Toi qui le connaît (croyait le connaître?) bien, penses-tu que Ould Abdel Aziz quittera définitivement le pouvoir en 2019, comme il l’a promis ?  T’as raison, cela dépendra de ce que l’on entend par « définitivement », n’est-ce-pas ? Pourquoi ne se ferait il pas du souci pour l’après 2019?  Depuis 2005 il ne s’est pas fait que des amis, n’est-ce-pas ?  Tu te souviens bien sûr de feu le patriarche Ould Noueiguit (yarahmou) qui s’était, paraît-il, juré de n’avoir de répit que lorsqu’il l’aura vu aux fers et au fond d’un cachot.  Comme Dieu ne lui a pas accordé la longévité de voir se réaliser ce dessein, crois-tu, comme certains, que l’atavisme de l’assabya aidant, ses héritiers ont dû faire le serment sur sa tombe de n’épargner aucun effort pour atteindre cet objectif?  Et tes autres obligés, affidés et héritiers, crois-tu qu’ils ont définitivement abandonné tout esprit de revanche et se sont accommodés de son pouvoir ? (Enfin, tu gardes toujours le silence, et le Qatar est si loin!)  Bien sûr, toi, t’as pris de l’âge et n’espères certainement plus revenir aux affaires, mais qui sait ? Ne crois-tu pas que plus d’un mauritanien se pose ce genre de questions, surtout maintenant ?

Au fait, as-tu suivi les développements politiques dans notre sous-région ouest africaine ? Beaucoup de changements, n’est pas ?  Je me suis toujours demandé quelle aurait été ta réaction aux événements du Mali.  Aurais tu réagi comme Aziz ?  En quoi sa réaction est-elle différente de la tienne lors des précédentes rébellions dans ce pays meurtri (c’est-à-dire attiser autant que possible le feu)? C’est terrifiant comme la mauvaise gouvernance d’un pays peut provoquer sa descente aux enfers, n’est-ce-pas ? 
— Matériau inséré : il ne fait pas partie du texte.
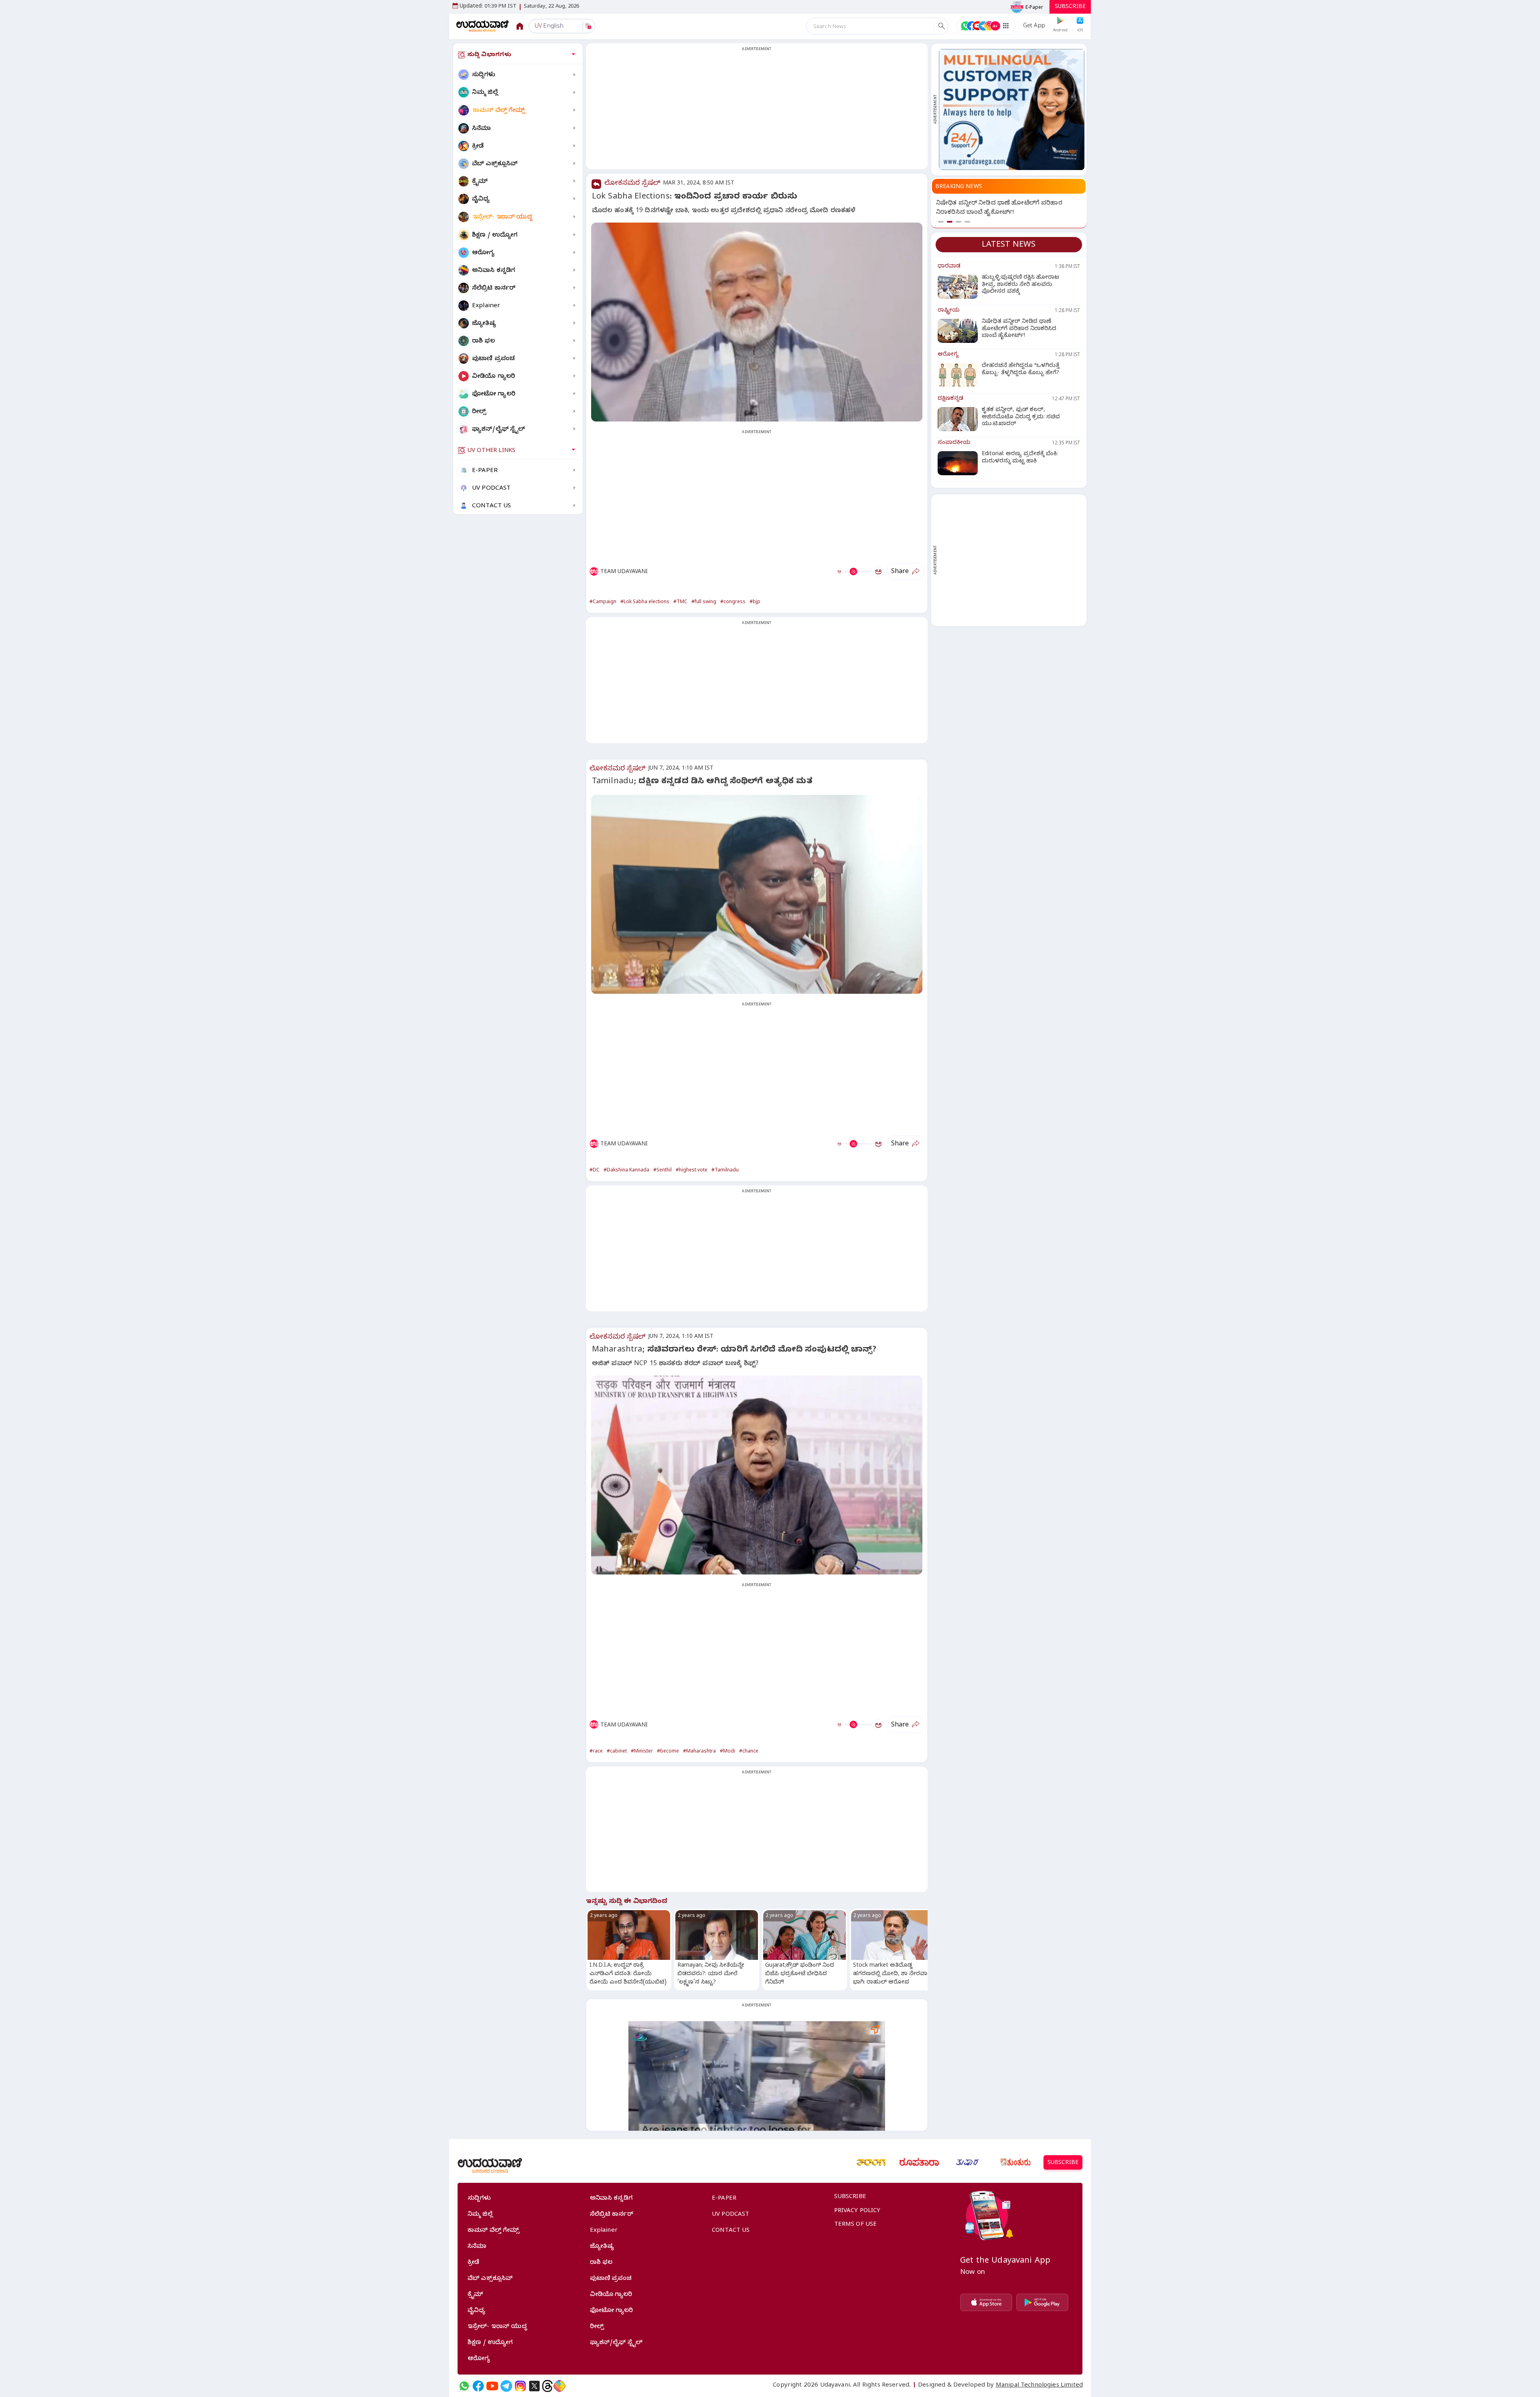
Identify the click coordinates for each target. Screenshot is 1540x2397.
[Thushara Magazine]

Et l’élection de Macky Sall au Sénégal ?  Là aussi, je me suis toujours demandé quelle aurait été ta réaction ?  L’aurais-tu provoqué pour l’intimider, comme tu l’as fait en 2000 avec Abdoulaye Wade, en faisant planer la possibilité d’autres événements à la 1989 ?  Penses-tu qu’il aurait capitulé comme Wade ? Et s’il ne capitulait pas du fait de cet orgueil Toucouleur (que tu dosi connaître), quelles en auraient été les conséquences ?  Et en Gambie ?! Mais, là, quelle surprise, n’est-ce pas ?  C’est un Adama Barro (allez, ‘Fancisons’ ça pour l’effet) qui devrait le remplacer.  Qu’en penses-tu ?  La vie réserve de ces surprises, n’est-ce pas ?
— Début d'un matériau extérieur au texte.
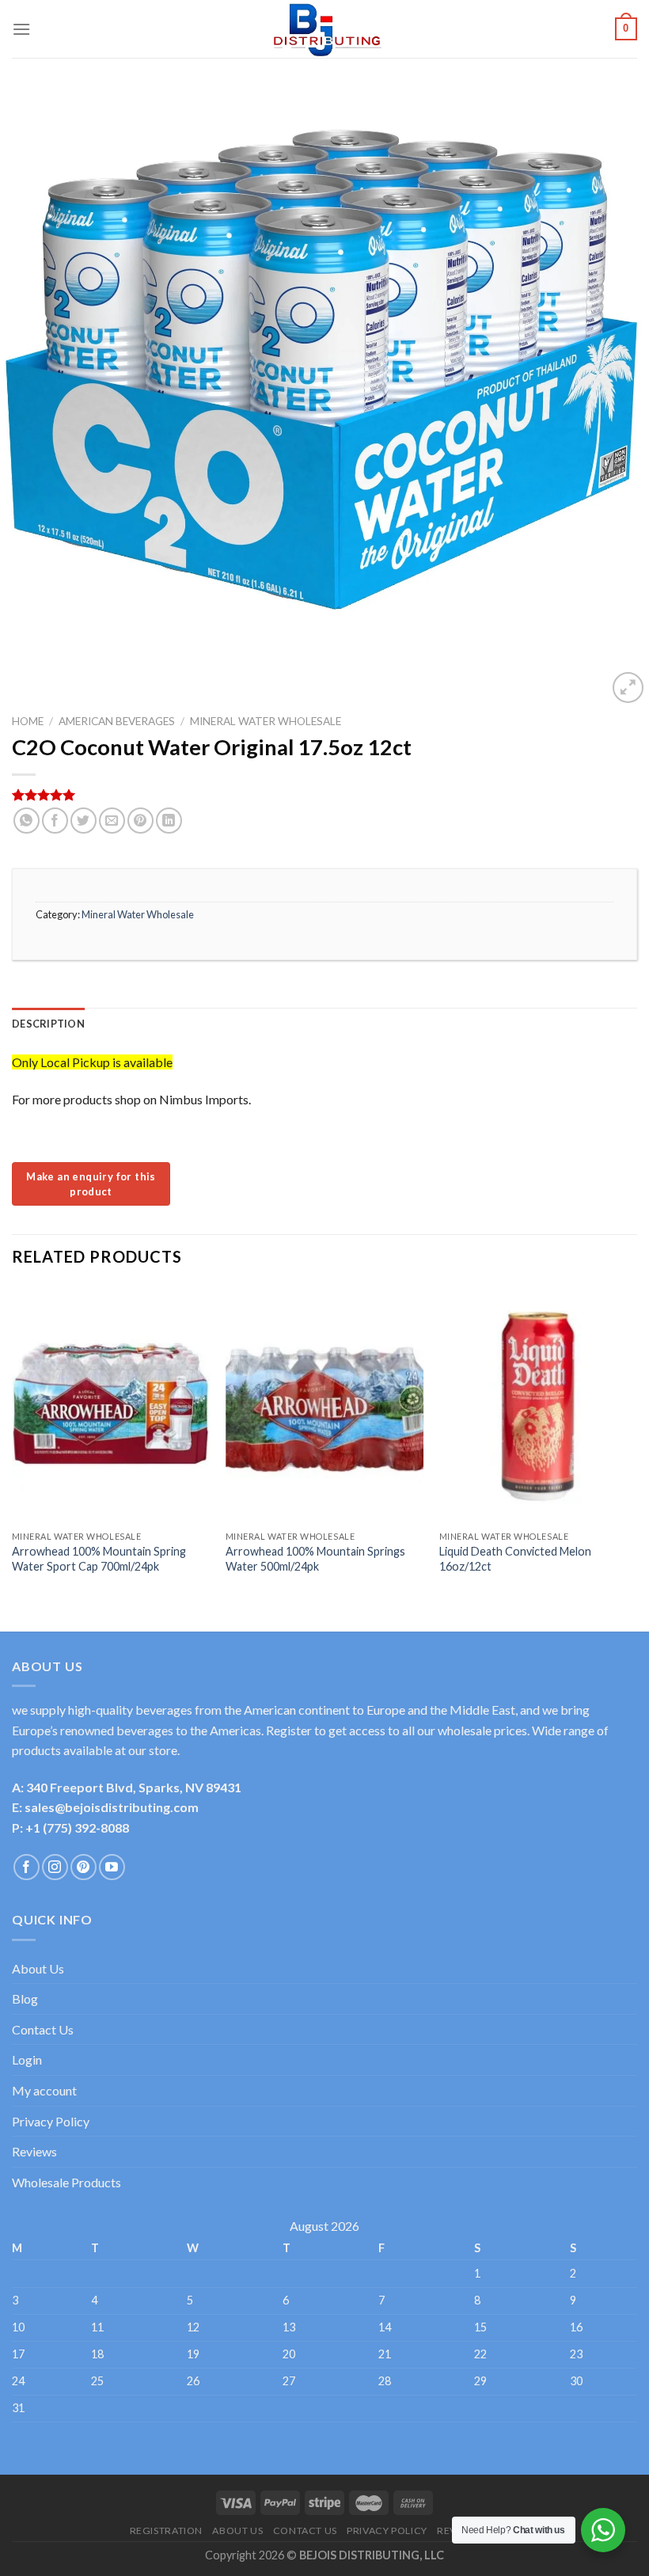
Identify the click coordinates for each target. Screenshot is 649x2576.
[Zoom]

Au fait, as-tu pensé à intercéder auprès de l’émir pour réserver à Yahya Jammeh une petite villa (à l’inverse de son ego de « His Excellency…etc, etc, Babili Mansa » pas loin de la tienne ?  Vous étiez potes, n’est-ce pas ? Il te tiendra compagnie et t’en saura gré.  Son peuple et toute l’Afrique de l’ouest aussi, crois-moi.   Allons, un p’tit geste pour l’au-delà… De ceux-là nous en aurons tous besoin, …certains d’entre nous plus que d’autres.

Finalement, mon cher Ma-a, as-tu jamais pensé à faire un tour à Bruxelles ?  Non ?  Paris, La Haye ? Toujours non ? Simple curiosité. 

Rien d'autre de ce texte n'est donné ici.